It is known that during the pandemic, mainstream consumer messaging apps were used by clinicians in order to manage very high activity levels, but what happens when Covid-19 related activity levels subside? A recent Digital Health webinar looked into the clinical and regulatory risks of mobile messaging platforms.

Mobile messaging systems are a vital tool to enable busy clinicians to manage heavy caseloads, but there is increasing concern about the clinical and regulatory risk to which some systems can expose users and their employers.

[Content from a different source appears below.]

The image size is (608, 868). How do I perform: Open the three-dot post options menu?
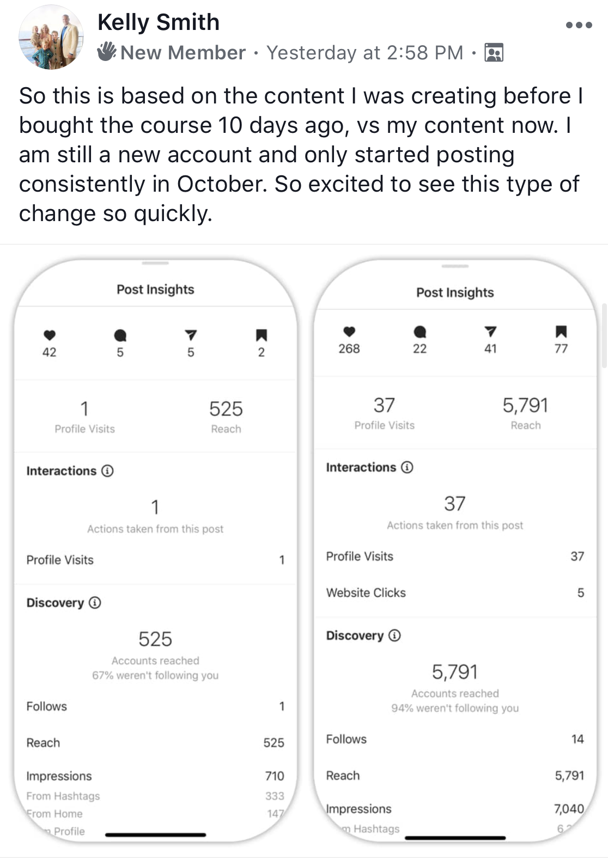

A recent Digital Health webinar explored this topic and found that more than half of the 130 or so participants were concerned that the messaging platform they used for clinical work did not comply with GDPR. In addition, more than a third of participants were worried that decisions made using their messaging system did not link to their organisation’s electronic patient record (EPR).

These concerns about regulatory and clinical governance compliance are likely to be well-founded. Solicitor Darryn Hale, a senior associate specialising in health information law at DAC Beachcroft, told the webinar that use of generic messaging applications like WhatsApp to discuss patients’ clinical treatment would be unlikely to meet all legal and regulatory requirements.

Regardless of what it was designed for, any software or system being used to help decide patient care is likely to be regarded as a diagnostic medical device and therefore has to meet standards set by the Medicines and Healthcare products Regulatory Agency.

As a result, he said, “it has to be the case that using non-regulated devices is a clear risk for an organisation”.

“If data were to be lost or if there was a suggestion in a clinical negligence claim that information was shared inappropriately or didn’t get to the right place, the fact that you have used a non-regulated piece of software in support of diagnostic decisions could be an additional risk; it could be an aggravating factor,” he added.

“If you’re using something which has not received appropriate regulatory approval then you open yourself up to the risk of enforcement action by the Information Commissioner’s Office, or other forms of claims, exacerbating the liability you are exposed to.”

Using personal accounts for clinical care

He also warned that regulations enforced by the Care Quality Commission (CQC) require that there is an accurate, complete and contemporaneous in respect of each , and so if key decisions and episodes of care were not stored in the electronic patient record – because they had been taken using a messaging system that does not link to the Electronic Patient Record – then that record is arguably not complete and accurate, putting a trust at risk of action from the regulator.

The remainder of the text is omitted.